The share of investment going to women-owned tech startups was around 6.5% in 2021, meaning that only $1 out of every $15 raised in the African startup ecosystem goes to women-owned tech startups .“Although incredibly low, it was much higher in 2021 than in previous years, both in relative and absolute terms.”

“Kenya is driving the overall numbers, although its weight is slowly declining,” Africa: The Big Deal report said.

Kenyan female tech founders continue to attract the most funding on the continent, although their overall share has declined over the past two years. The largest economy in East Africa currently accounts for 41% of all funding raised by female CEOs in Africa, up from 61% in 2019.

Only ten female-led firms raised two-thirds of the $408 million in the last three years, with half of those startups based in Kenya. Two startups each from South Africa and Nigeria, as well as one from Zimbabwe, were among the ten. Female CEOs in South Africa and Nigeria have increased their fundraising potential 16 and 12 times in the last two years, respectively.

Insights on why Female-led startups receive less funding:

  • The majority of these female-led startups are in non-fintech industries, which may explain why they receive less capital.
  • Female founders are more likely to focus on fields like health, edtech, and sustainable technology, which do not always garner major funding. 
  • Investors believe that women-led businesses are a riskier bet and fewer women in incubation programs 
  •  Female founders hardly enroll in acceleration programs like STEM but are more inclined towards job security. 

According to a joint report by both World Bank’s Africa Gender Innovation Lab (GIL) and research consultancy Briter Bridges,all-female teams are less likely to receive funding than all-male teams – and they receive lower amounts, even when they receive funding.

┄┄┄┄┄┄

**Tasks to perform**
1/ Copy out the part of the passage on funding for female-led startups in Africa, starting with "Only ten female-led" and going on through "two years, respectively.".
2/ Write what comes next in the passage on funding for female-led startups in Africa, picking up after its final sentence.

**Given information**
┄┄┄┄┄┄

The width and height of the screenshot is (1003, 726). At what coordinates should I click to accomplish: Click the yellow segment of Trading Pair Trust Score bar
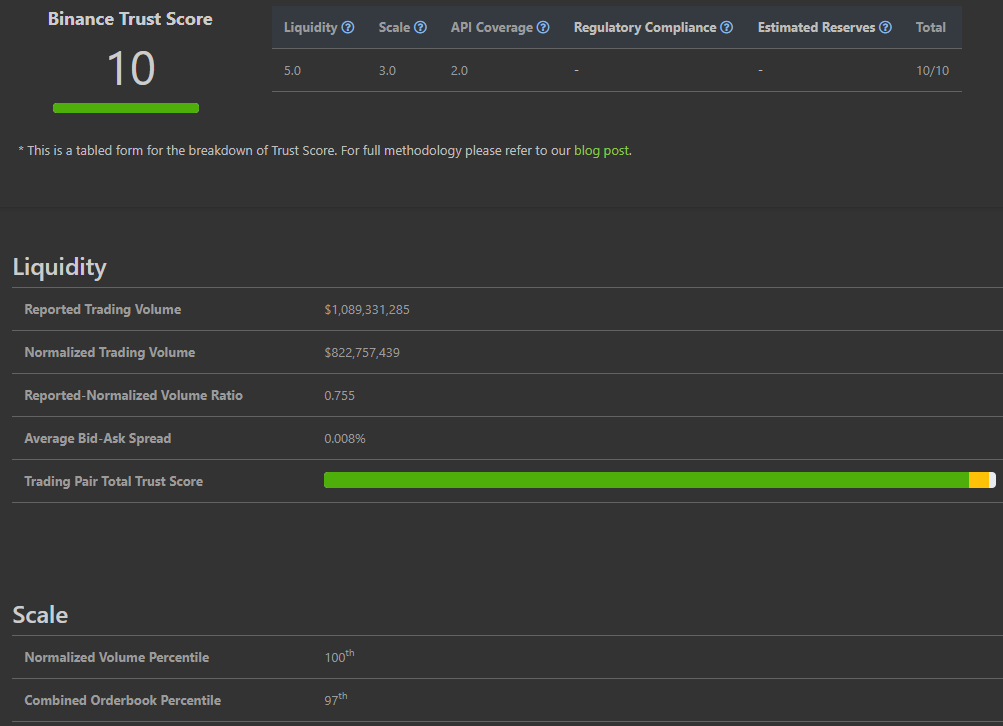tap(978, 480)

┄┄┄┄┄┄

**Task-by-task outputs**
1/
Only ten female-led firms raised two-thirds of the $408 million in the last three years, with half of those startups based in Kenya. Two startups each from South Africa and Nigeria, as well as one from Zimbabwe, were among the ten. Female CEOs in South Africa and Nigeria have increased their fundraising potential 16 and 12 times in the last two years, respectively.

2/
“This gap exists even though the female entrepreneurs in the sample were more educated, had the same work experience as the male founders, and had experienced similar earnings changes in the previous year,” the report said.

Kenya began establishing a “vibrant national innovation system” earlier this week to facilitate the commercialization of start-up inventions through the development and implementation of laws, standards, and appropriate infrastructure that fosters Kenya’s startup innovation ecosystem.

Capacity-building programs will be introduced through a strategic partnership between the Kenya National Innovation Agency (KeNIA) and the Startups and SME Facilitators Association of Kenya (ASSEK) to facilitate the digitization of operations to improve service delivery and promote the visibility of their impact.

African companies surpassed records in 2021, receiving over $4 billion in the capital, more than doubling the amount invested in 2020. This number is predicted to double in the coming years, with investment for women-led and owned businesses expected to skyrocket.

“Some of the key areas of focus would be developing the right recruiting strategy to reach female founders, incorporating female industry mentoring and coaching to ensure support during their business life cycle and support after the program to help them fundraise as their business scales,” Kimalat said.